Revelation 7:2-12 / Matthew 5:1-12
How many saints do you imagine you have met in your life? How many of the people you have spoken to daily — in school, at work, friends and family, rivals and adversaries — do you suspect are even now numbered among God's elect, signed with the sign of the living God ... in their foreheads? Who among those you barely notice — the cashier, the tollbooth attendant, fellow passengers on the bus or subway — who among those anonymous throngs we pass by without any notice will be find themselves standing before the throne and in sight of the Lamb, clothed with white robes, and palms in their hand?
We just might, after all, have good reason to be optimistic that the number is quite large. While many, both those with exotic ways of reading Revelation and unbelievers alike, recall the hundred and forty-four thousand who are numbered there, they tend to forget that this is not an account of the full number of God's elect, but rather those who were signed out of every tribe of the children of Israel during the Last Days. In fact, mere verse away, Revelation denied to us any merely countable sum, but instead presents to us a vision of a great multitude which no man could number, of all nations and tribes and peoples and tongues, joined together in collective worship and common confession: Salvation to our God Who sitteth upon the throne, and to the Lamb, keeping company with the angels, the elders, and the four living creatures.

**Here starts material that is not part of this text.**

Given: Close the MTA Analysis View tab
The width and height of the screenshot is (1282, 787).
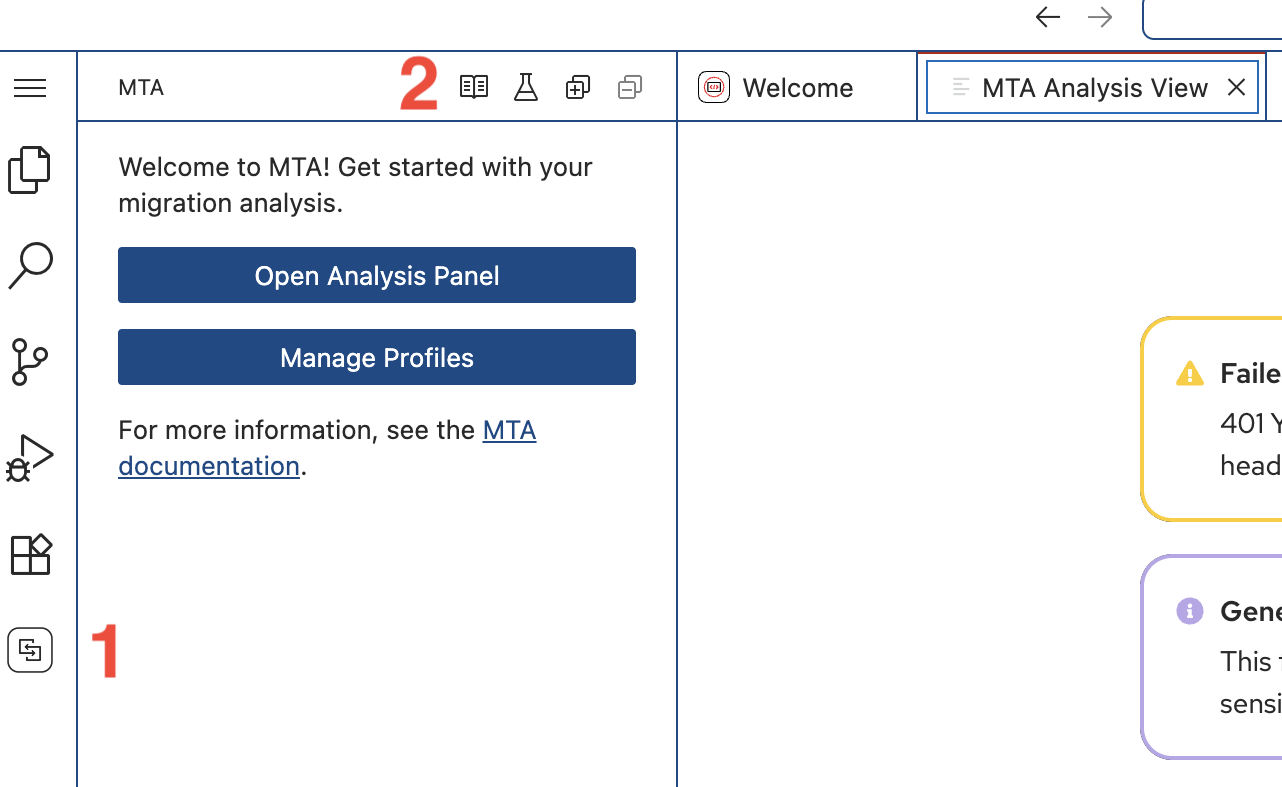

If we attend to the words of our Lord Jesus Christ in his Sermon on the Mount, we might more readily see how wide is the scope of holiness, of blessedness. Who are the blessed? The poor in spirit, the meek, they that mourn, they that hunger and thirst after justice, the merciful, the clean of heart, the peacemakers, they that suffer persecution for justice' sake, and, much to our surprise, even us, when people revile us, and persecute us, and speak all that is evil against us, untruly, for the sake of Jesus Christ. Can we read the newsfeed online, can we watch the television, peruse the newspaper, or for that matter even be minimally attentive to the street on which we live and not conclude that blessedness must be scattered far and wide? Is there not plenty of poverty, in spirit as much as in money? Are there not many who mourn or seek daily for justice which never seems to come? For all our cynicism, have we not known from those we have wronged real and unmerited mercy, or found from the object of our darker desires not an echo but rather the bracing and cleansing company of one truly clean of heart? Are there not more than we can remember who have brought peace where we could find none, as well as those who are ill treated merely for doing what is right? And, even if we are not attentive to it and it remains a story largely untold in the media of the West, can we be unmoved by the numbers of those daily persecuted for receiving the grace and name of Jesus Christ?
Yet, perhaps we rebel. Perhaps we see such multitudes and wonder whether we have made grace too cheap, have ignored the dire warnings of the Lord Jesus that the road to death is broad, and many those who walk by it, the gate to truth and life narrow, and few are they who find it. Even so, is not much of our anxiety not so much theological as existential? Does it not stem from two worries, namely that we know all too well the weakness, darkness, and rebellion that lives in even the best servants of Jesus Christ, and that we know even better our own? Is not our resistance to cheap grace a way to keep our feet to the fire, to disallow and easy resting spot for our own pilgrimage, our own conversio morum? Might we not be worried at the credibility of the Gospel, even of our own faith, if men and women such as these, such as ourselves, might actually be the means by which God proclaims his infallible truth and pours out his grace for the healing of the nations?
The is, and always has been, the mystery of the Church, the mystery of Christ's Body, from the incorporation of Adam and Eve, through the people of Israel, to the Church today. It has never been otherwise. The body of the elect always has been, and always will be, composed of sinners being made righteous through capital grace, the grace we receive a united to Christ our Head. We have undoubtedly met countless saints, and may indeed be well acquainted with the one we see every day in the mirror. These men and women with their sins, failures, and weaknesses, are the very stones with which God builds his holy Temple.
This is the mystery we proclaim today, and this is at the heart of all Christian hope and the cause for our rejoicing. O how glorious is the kingdom in which all the Saints rejoice with Christ, and, clothed in white robes, follow the Lamb whithersoever He goeth.